On May 17, 2021, the Biden administration and the Health Resources and Services Administration (HRSA) raised attention to 340B as they addressed the program in an assertive statement. Based on the information the National Law Review provided, the report claims pharmaceutical manufacturers must immediately begin offering "340B discounted covered outpatient drugs to covered entities" regardless of whether the covered entity uses "an in-house pharmacy or contract pharmacy" to distribute those prescriptions to eligible patients. Furthermore, HRSA asserts that pharmaceutical manufacturers who "restrict access to 340B pricing based on covered entities' will result in HRSA's assessment of Civil Monetary Penalties against those manufacturers who fail to comply with these regulations. Seeing Biden taking administrative action to reform and habilitate 340B is one of the most significant changes we currently see in the healthcare and medical industry. These revisions help mend our prescription crisis in some way, even though our nation has a long way to go to end it entirely.  
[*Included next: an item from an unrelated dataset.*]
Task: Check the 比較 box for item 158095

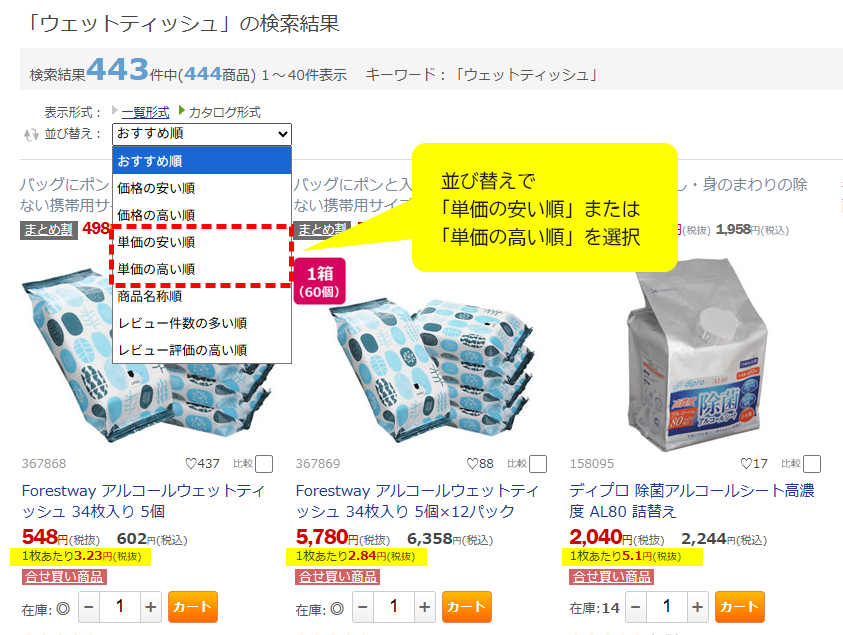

Until this day, ordinary citizens continue to suffer from our ongoing prescription crisis. However, programs like 340B slowly improve our damaged pharmaceutical industry by enabling patients nationwide to seek the medication they need at a much lower rate. With the program’s recent revisions, low-income patients from impoverished communities continue to acquire better access to affordable medicines. By granting these patients reduced drug prices, 340B’s efforts lighten the hardships they face from overpriced prescriptions and compel Americans to purchase their medication to sustain their health affordably.